* _What you will do_: After finding the line that holds "Where should I" below, set down that line and the rest through the final one exactly, leaving the pictures out.

Saved entries
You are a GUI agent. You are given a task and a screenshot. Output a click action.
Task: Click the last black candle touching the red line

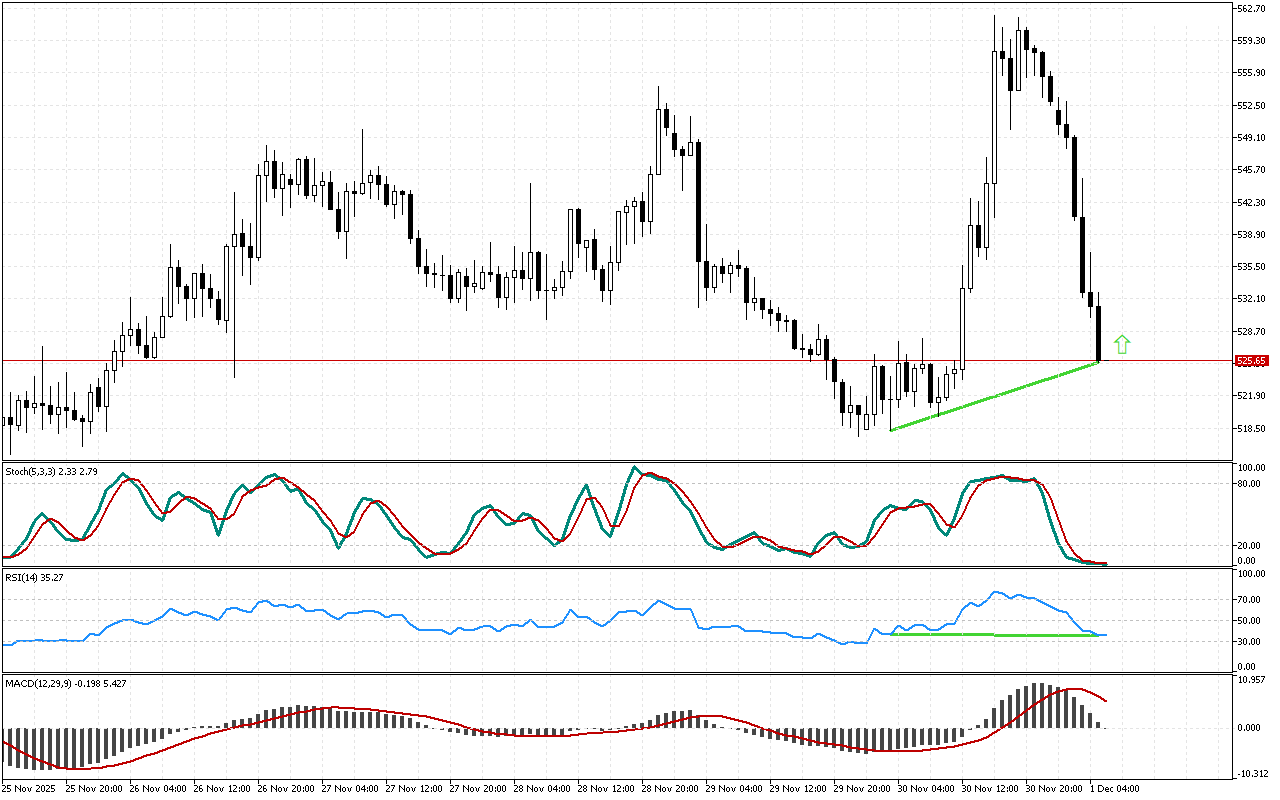[x=1098, y=333]
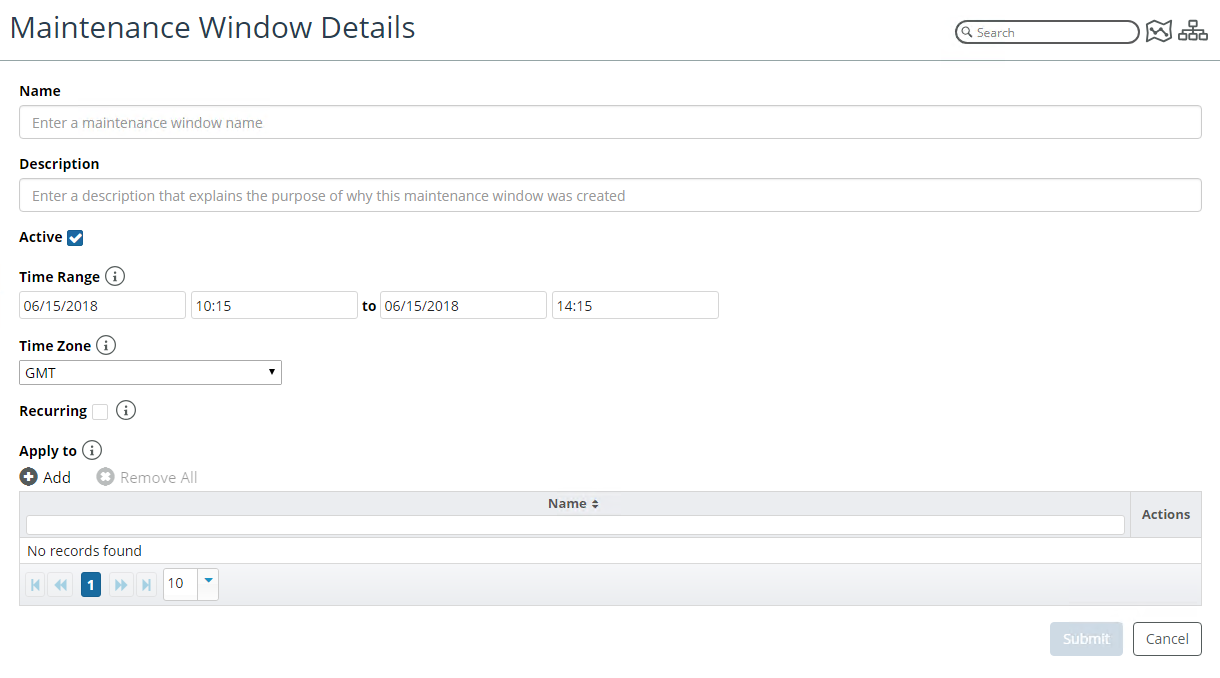Go to the last page
Screen dimensions: 1220x678
pos(147,584)
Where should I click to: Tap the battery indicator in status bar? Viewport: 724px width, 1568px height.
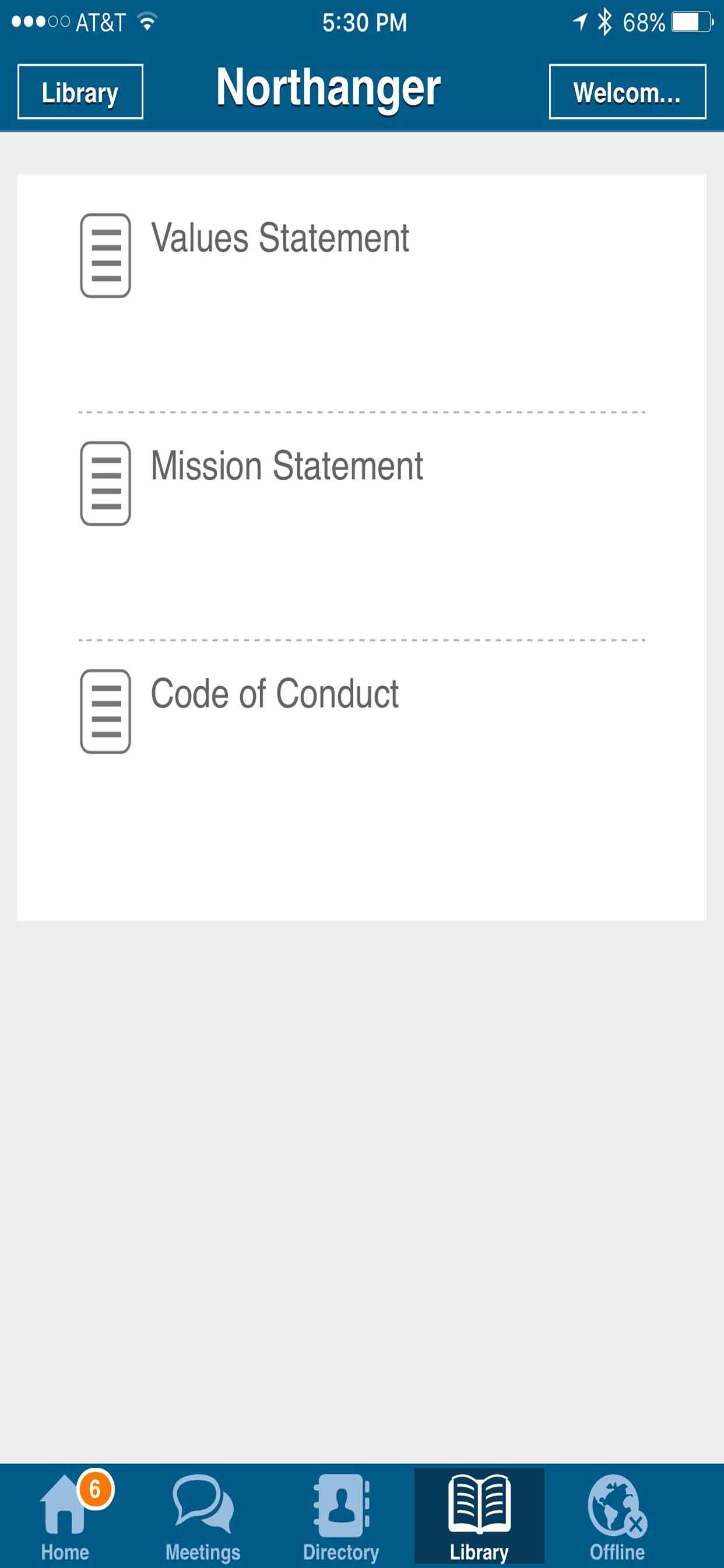[693, 23]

* _Completed exercise_:
Where should I click to: Tap the battery indicator in status bar? Viewport: 724px width, 1568px height.
[693, 23]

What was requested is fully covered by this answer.